On a scone kick? Beset by a unexplainable desire to learn more about the history of scones? Wondering why we love pastry cutters so much? Never fear, we’re here to help. Check out these delicious scone options that will also provide answers to your burning scone-adjacent questions:
- Maple Oat Scones
- Blueberry Gluten Free Scones
- Pumpkin Scones
- Banana Chocolate Chip Scones
- All-American Chocolate Chip Scones
- Yield: 12 scones
- Active time: 25 minutes
- Chill time: 30 minutes
- Bake time: 40-50 minutes
Ingredients for the Roasted Strawberry Scones
For the Roasted Strawberries:
- 2 cups sliced or quartered fresh strawberries or defrosted frozen strawberries
- 1 tbsp sugar
For the Scones
- 2 3/4 cups all purpose flour
- 1/3 cup sugar
- 3/4 tsp salt
- 1 tbsp baking powder
- 8 tbsp (1 stick) butter, cold, cut into 1/2 inch cubes
- 2 large eggs
- 2 tsp vanilla extract
- 1/2 cup half-and-half, cream, or milk
- 2 tsp half-and-half, cream, or milk
- 2 tbsp white sugar
Instructions for the Roasted Strawberry Scones
For the Roasted Strawberries:
- Preheat oven to 425 F. Line a baking sheet with parchment paper or a silicone baking mat.
- In a medium bowl, combine the strawberries with sugar, tossing to coat.
- Spread the berries evenly on the baking sheet and roast for about 20 minutes until softened and “jammy” looking.
- Remove the berries from the oven to a wire rack (but leave the oven on, as you’ll be using it for the scones) and let the berries cool in the freezer while you prepare the dough.
For the Scone Dough:
- Make sure your oven is still set to 425 F. Line a baking sheet with parchment paper or a silicone baking mat.
- In a large mixing bowl, whisk together the flour, sugar, salt and baking powder.
- Using a pastry cutter, cut the butter into the flour, until butter chunks are no larger than small peas.
- In a separate small bowl, whisk together the half and half, eggs, and vanilla.
- Pour the half and half mixture over the flour mixture and use a fork to gently stir together.
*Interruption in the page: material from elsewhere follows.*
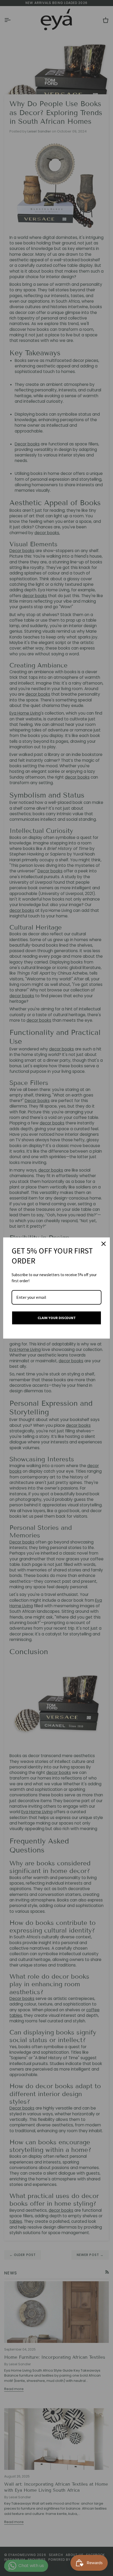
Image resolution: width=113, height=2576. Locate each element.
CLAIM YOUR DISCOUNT (57, 1317)
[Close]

Scrape the roasted strawberries into the mixture and gently stir to combine.
- When the dough begins to come together, pour the scone dough out of the bowl onto a floured surface and knead 3-4 times until the dough forms a ball.
- Split the dough in half and shape each half into a roughly 6″ circle, about 3/4″ thick.
- Use a sharp knife to cut each circle into sixths.
- If you have time, place scones on a baking tray and freeze for 30 minutes to allow gluten to relax, making the scones moist and tender, and to chill the butter, ensuring a high rise.
- Place scones on prepared baking sheet. Brush with half and half and sprinkle with sugar.
- Bake scones 18-23 minutes until golden brown.
- Remove scones from the oven and let cool briefly. Serve warm, with a pat of salted butter.